The mode in which each hymn had originally composed, and the musical models that were adopted during that first period, were from then on to remain as permanent references for the entire musical production. Thus, over the extent of its long progression, always respectful of tradition and notwithstanding the apparent diversities of form and style, Byzantine music has preserved its unique identity and remained faithful to its original spirit.

In the 12th century, the style of the music performed in Byzantium was simple, pure and somewhat austere; its construction was syllabic, meaning that to each of the syllables of the poetic text there corresponded one note of melody.

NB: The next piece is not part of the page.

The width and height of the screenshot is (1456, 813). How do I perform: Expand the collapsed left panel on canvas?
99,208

During the period of the Middle Byzantine Empire, musical notation had flowered into a complete system of signs which would be inscribed above the words of the text and indicate the interval over which the melody was to vary, either up or down. Such a system is quite different from the Western notation, in which relative pitch is determined by a certain position in a scale, and is represented by a note placed on a particular degree of a staff. In Byzantine Music, the mode in which the hymn is written is indicated by a special sign called the martyrie, which is placed at the beginning. Thus, the interpretation of the signs is a conjugated procedure in which the intervals can only be defined when the tetrachords, on which the particular mode is based, are known.

Byzantine Chant grew more and more intricate as time went on, and this trend culminated in the 13th, 14th and 15th centuries, when great maistores (masters) such as Koukouzelis, Kladas and Koronis wrote in an extraordinarily melismatic style, in which it could take the whole of the musical phrase to express a single syllable of the text. A common preference is observed for held notes, fioriture and improvisation, indicating a tendency to reduce the importance of the text and increasingly to bring the music to the foreground.

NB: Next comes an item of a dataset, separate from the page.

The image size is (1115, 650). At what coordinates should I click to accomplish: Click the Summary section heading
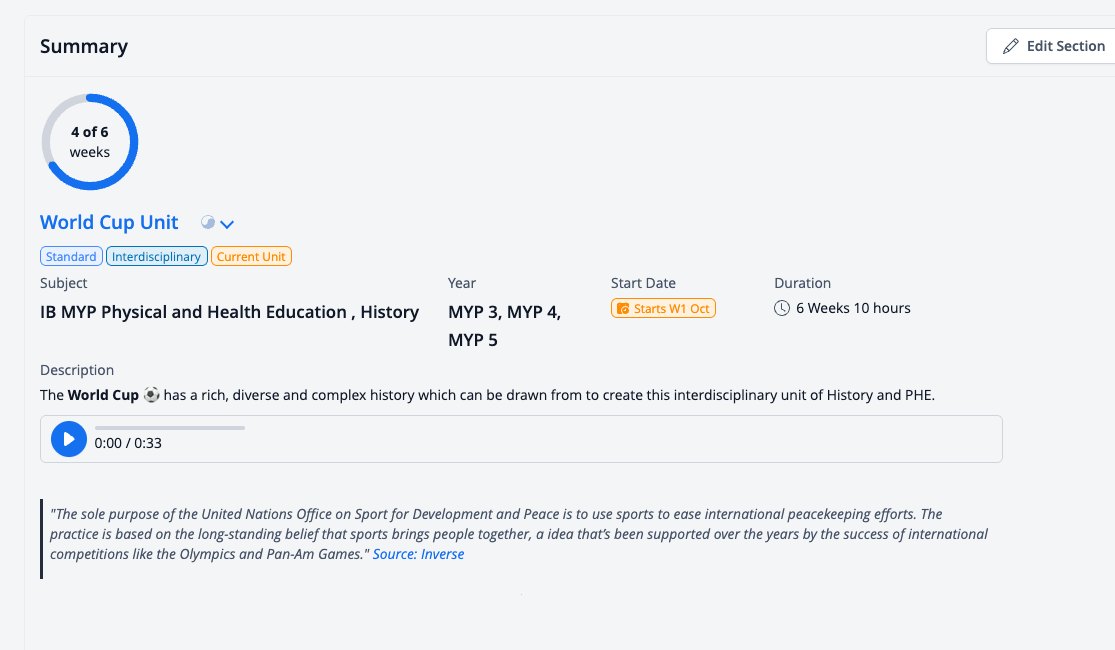(84, 46)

During that important and interesting period (13th-15th C.), there appear novel and more freely written musical forms. A category of compositions called Kratimata gradually developed, without the support of any meaningful text. These are entirely musical works which instead of an underlying text, make use of syllables devoid of signification (te-ri-rem, a-na-ne, to-to). The Kratimata represent Byzantium's approach to pure music. In order to meet the requirements of the new style, notation is enriched at that time with many new signs showing how to perform the ornaments.

From the 16th century onwards, after a century of silence following the Fall of Constantinople (1453), a renaissance of Byzantine Music - based on tradition, yet stepping away from it - takes place in every field of religious music. A new form appears, called Calophonic Hirmos, which is used not only for liturgical, but also for panegyric and festive purposes, thus clearly illustrating the new trends in music and its drift away from the traditional forms then in use. Outstanding personalities of that period, such as Theophanus Karykis (16th C.), Petros Bereketis, the priest Balassios, Bishop Germanus of New Patras (17th C.) and others, are the first great composers of the Neo-Hellenic civilization as it grew from the trunk of Byzantine tradition.

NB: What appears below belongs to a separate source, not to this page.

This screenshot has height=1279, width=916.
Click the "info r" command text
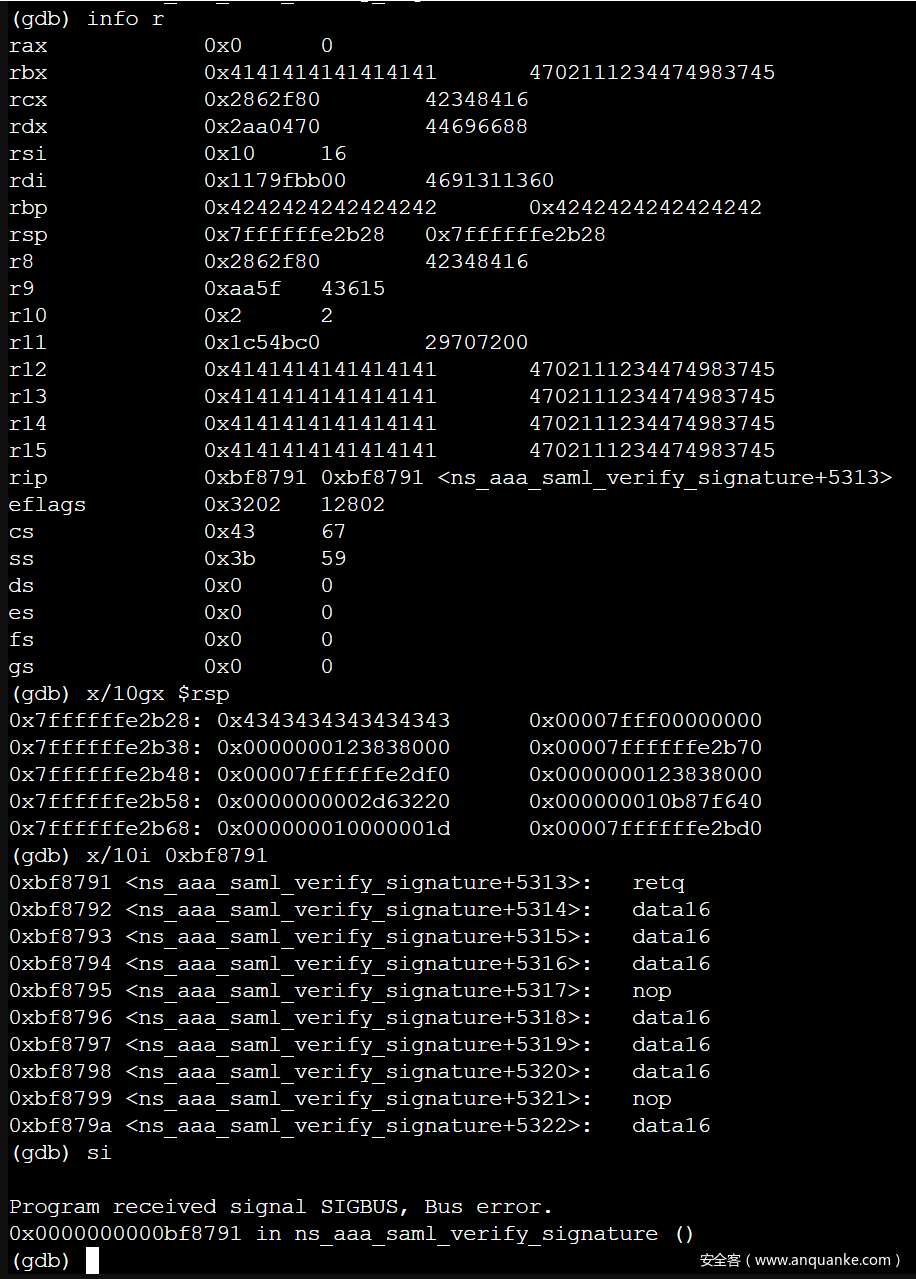point(125,18)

During the period that followed the Fall of Constantinople, many attempts were made to improve notation and to produce more precise a system. The most remarkable of those put forward was the work of Petros Lambadarios (18th C.), who moreover undertook the important task of transcripting the music of religious services and oral tradition as it had been preserved until then. The huge corpus thus produced by Petros Lambadarios, together with the music he himself composed in a style both simple and pure, still make up most of today's music in the Greek Orthodox Christian Church.

In 1814, the three great masters, Chrysanthus, Bishop of Dyrrachium, Hourmouzios, Hartophylax of the Great Church, and Gregory, Protopsaltis of the Great Church, offered a notation system, as yet the most precise, which is still in use now. The work of Petros Lambadarios, of his contemporaries and of his successors, has been transcribed into this system and is thus preserved as a living tradition within the Orthodox Church and in the spirit of Greek people.